- [Изучаемый текст]:
Завтра наступило очень скоро. Еще затемно мы выехали из отеля и бросились наперегонки с рассветом. Сорок минут езды по скоростной трассе, опоясывающей остров, — и мы въезжаем в зеленые ворота «финки» Хейердалов. Тур и Жаклин одеты по-походному и ждут нас. Мы отправляемся на двух машинах. Впереди — юркая темно-изумрудная «хонда» Хейердалов, сзади — наш приземистый «вэн». За рулем первой машины — Жаклин. Тур за всю свою долгую жизнь так и не научился управлять автомобилем. В этом он остался верен принципам «цивилизованного дикаря», когда еще в середине 30-х годов отправился в поисках рая на Маркизские острова со своей первой женой Лив, не взяв с собой ничего, что накопила к тому времени западная цивилизация.

Наш небольшой караван быстро поднимается в горы. Всего полчаса — и тропическая растительность, яркое солнце, загорелые тела туристов на пляже кажутся картинками из другого мира. Здесь — ранняя осень. Свежий ветерок и мягкий ковер из красно-желтых сосновых иголок длиной в палец.

— Это необычные сосны, — поясняет Тур. — Они приспособились к соседству вулкана и легко реагируют на перепады температур. Они сбрасывают иголки — как листья, но быстро восстанавливаются.

Именно эти сосны два столетия назад поразили воображение профессора Ламанона из экспедиции Лаперуза, плывшей на «Буссоли» и «Астролябии». Пожилому профессору со спутниками понадобилось два дня тяжелого восхождения, чтобы добраться до этих мест. Нам — немного больше часа.

Все вокруг говорило о том, что мы приближаемся к Тейде. Солнце куда-то исчезло. Склоны ущелий усыпаны вулканическим шлаком. Сквозь него кое-где пробиваются одинокие сосны. Клубится густой туман. Холодно. Кутаемся в свитера и куртки. Машины идут с зажженными фарами. В разрывах быстро несущихся облаков виднеется голубое небо. Оно так близко.

- [Исходные данные]:
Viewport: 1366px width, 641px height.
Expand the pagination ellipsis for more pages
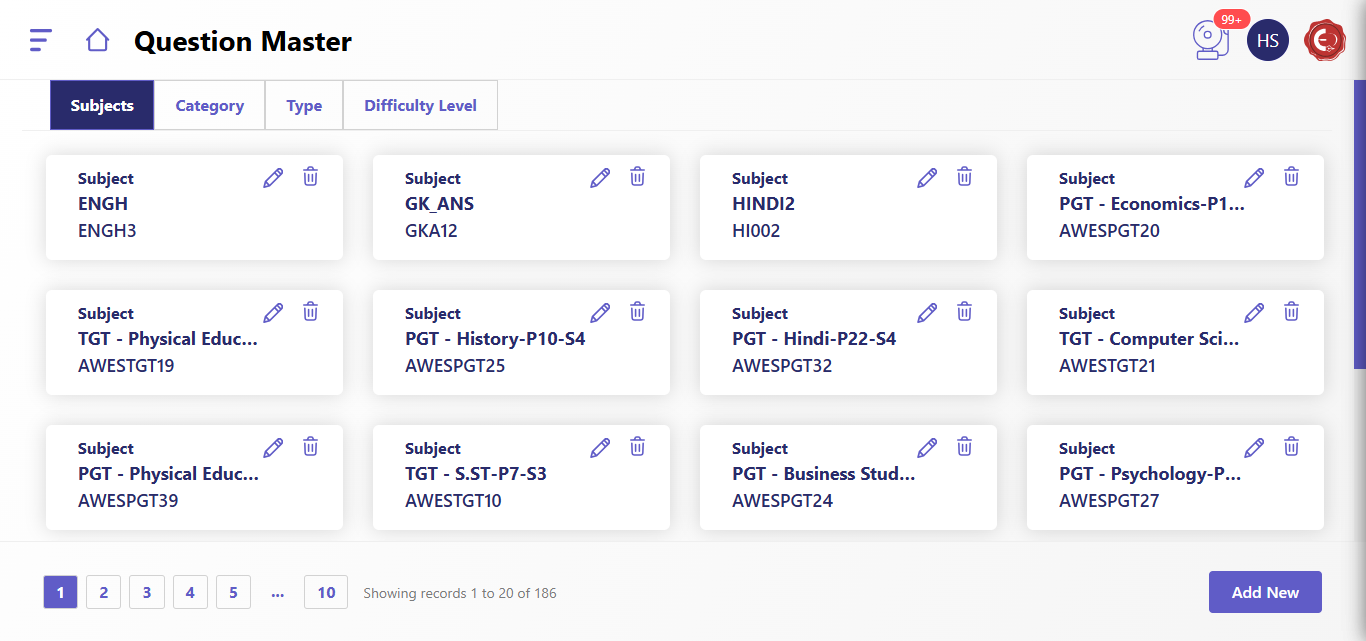coord(277,593)
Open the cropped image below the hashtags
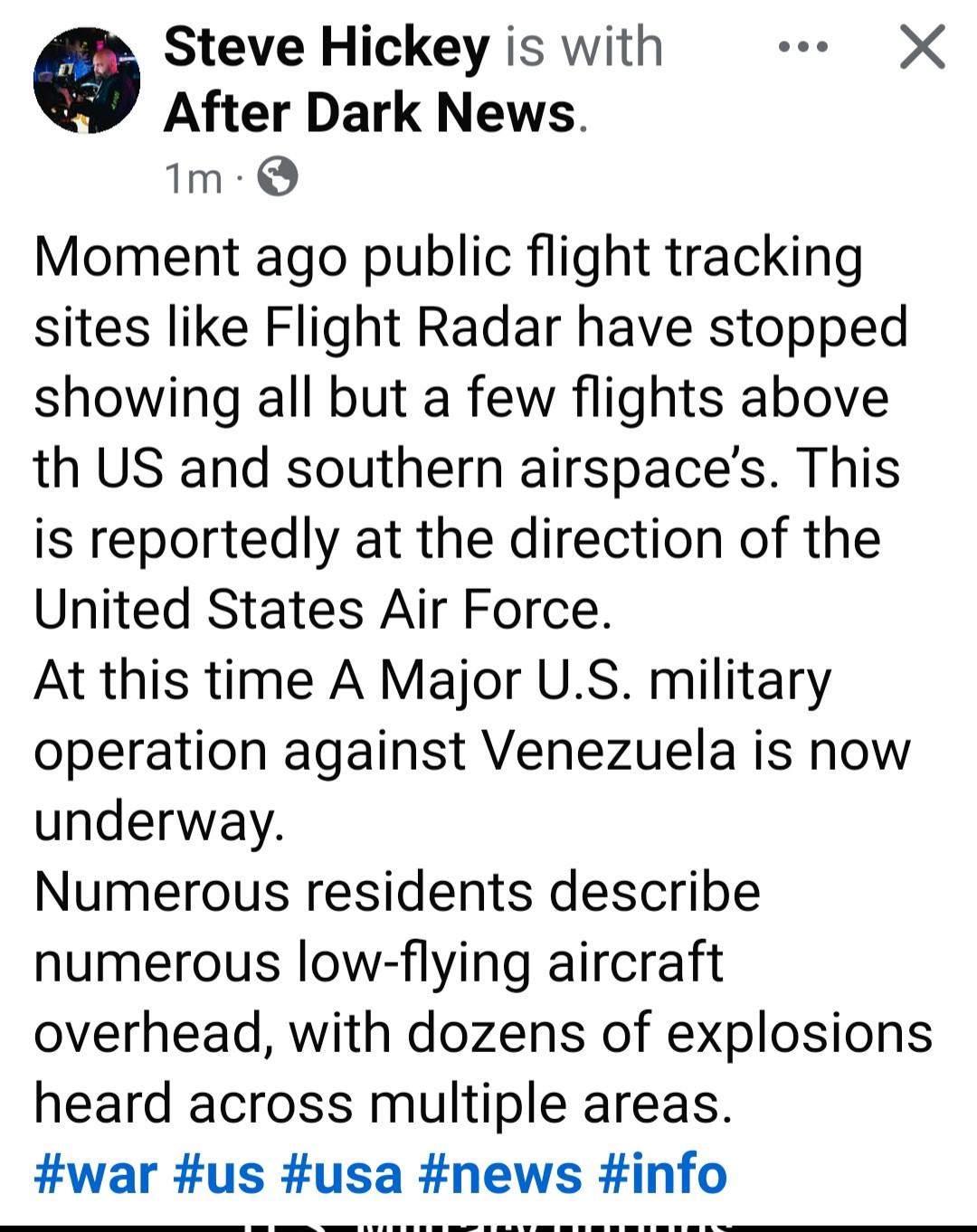977x1232 pixels. 488,1225
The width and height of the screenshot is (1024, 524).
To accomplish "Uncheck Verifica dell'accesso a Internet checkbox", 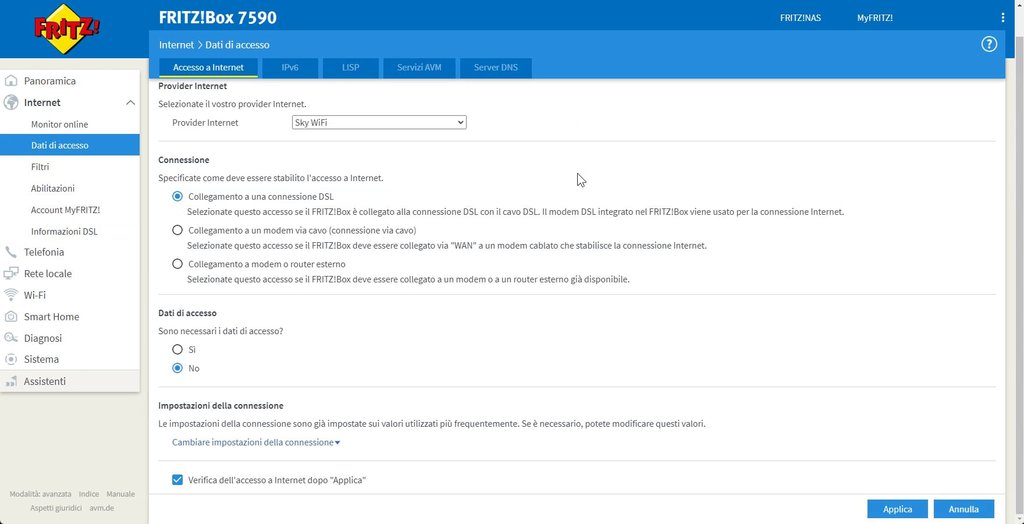I will click(x=178, y=480).
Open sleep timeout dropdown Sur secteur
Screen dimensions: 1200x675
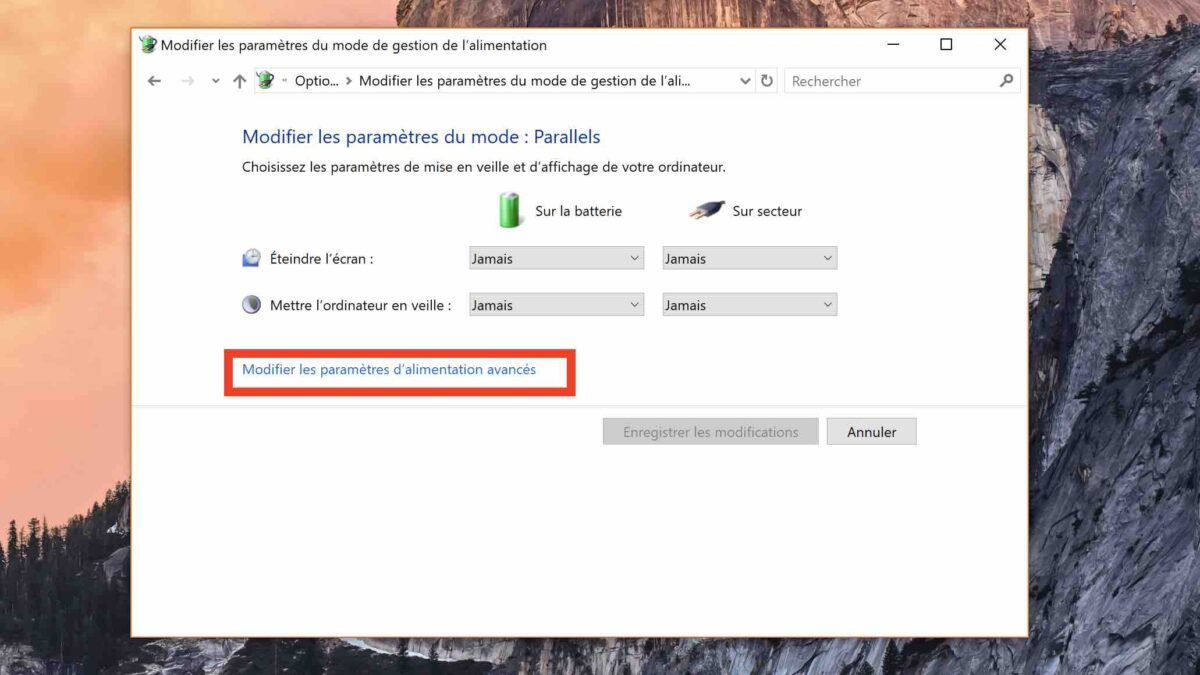click(749, 305)
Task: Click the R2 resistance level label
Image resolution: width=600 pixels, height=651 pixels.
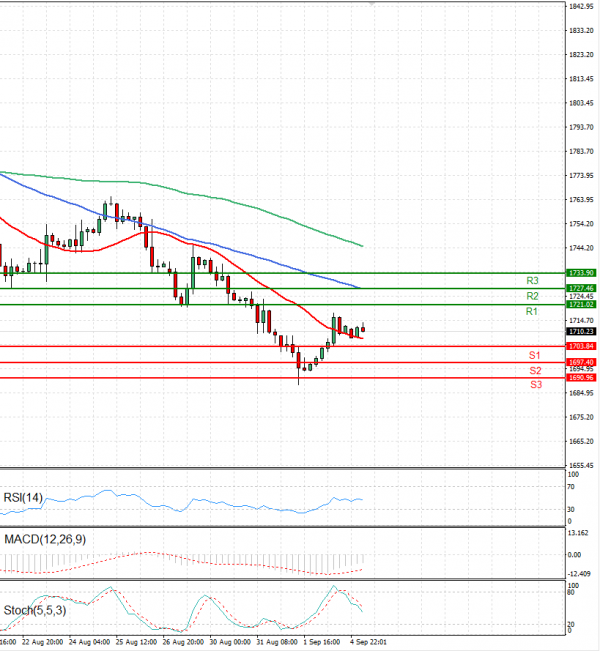Action: point(532,296)
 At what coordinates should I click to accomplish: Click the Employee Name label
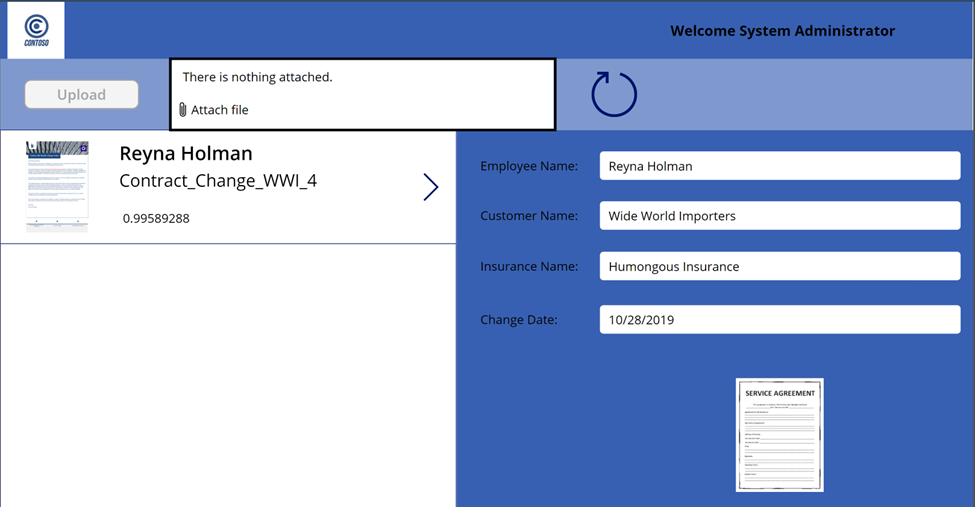[529, 166]
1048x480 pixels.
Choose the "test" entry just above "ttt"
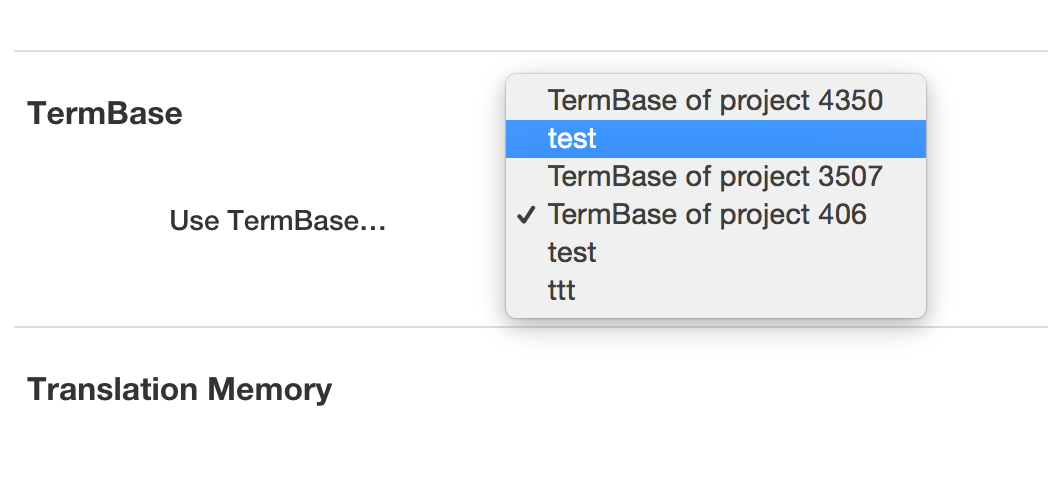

- [Суть задания 1]:
Ответьте по тексту о поездке к Тейде:
(а) Кто сидел за рулем первой машины?
(б) Сколько времени понадобилось профессору Ламанону со спутниками, чтобы добраться до мест с соснами?
(в) Какой длины были сосновые иголки на ковре?
- [Суть задания 2]: Продолжите текст о поездке к Тейде, начав сразу после его последнего предложения.
Записи никак не связаны с текстом о поездке к Тейде.

- [Результат задания 1]:
(а) Жаклин.
(б) Два дня тяжелого восхождения.
(в) Длиной в палец.

- [Результат задания 2]:
Поднимаемся еще выше. Ощущение угрюмой осени окончательно овладевает нами. Едем в сплошном молоке плотного тумана. И вдруг, совсем того не ожидая, вырываемся из этой почти осязаемой пелены. Перед нами — залитая солнцем долина. Далеко впереди виден конус Тейде.

Дорога петляет между пологих гор. На одной из них белеет фантастическое здание — астрофизическая обсерватория. Время от времени ее накрывают рваные облака, и тогда она на миг исчезает, как призрак. Воздух чист и прозрачен. Я думаю о том, что когда с февраля по апрель здесь выпадает снег и ночью все залито лунным светом, и властвует тишина, — до звезд, наверно, можно дотянуться рукой...

Словно прочитав мои мысли, Жаклин вдруг говорит, оторвав взгляд от дороги:

— Мы очень любим это место. Когда хочется снега, то приезжаем сюда зимой — наши друзья работают в обсерватории, и мы остаемся погостить у них на несколько дней.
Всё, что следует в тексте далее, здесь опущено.